• [ABOUT THIS TASK]: Each line with the word "Support" must appear in the answer, copied from the records.

○ ○ ○

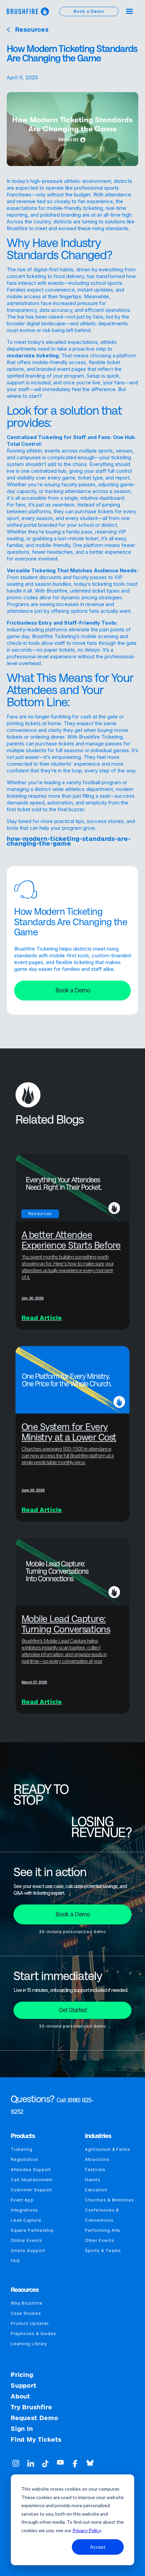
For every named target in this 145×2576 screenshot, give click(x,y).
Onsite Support (28, 2250)
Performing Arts (103, 2230)
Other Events (99, 2240)
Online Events (26, 2240)
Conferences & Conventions (102, 2215)
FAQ (15, 2260)
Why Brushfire (26, 2303)
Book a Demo (72, 990)
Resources (32, 29)
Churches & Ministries (109, 2199)
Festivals (95, 2169)
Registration (24, 2159)
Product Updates (30, 2323)
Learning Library (29, 2343)
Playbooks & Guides (33, 2333)
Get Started (73, 2009)
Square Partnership (32, 2230)
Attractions (97, 2159)
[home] (28, 11)
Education (96, 2189)
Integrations (24, 2210)
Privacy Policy (86, 2530)
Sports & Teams (103, 2250)
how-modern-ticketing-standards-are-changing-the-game (69, 841)
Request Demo (34, 2418)
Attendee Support (31, 2169)
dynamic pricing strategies (91, 597)
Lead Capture (26, 2220)
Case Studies (26, 2313)
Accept (98, 2547)
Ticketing (21, 2149)
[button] (129, 11)
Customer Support (31, 2189)
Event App (22, 2199)
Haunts (92, 2179)
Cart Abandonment (32, 2179)
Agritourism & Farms (107, 2149)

○ ○ ○

• [EXERCISE ANSWER]:
Onsite Support (28, 2250)
Attendee Support (31, 2169)
Customer Support (31, 2189)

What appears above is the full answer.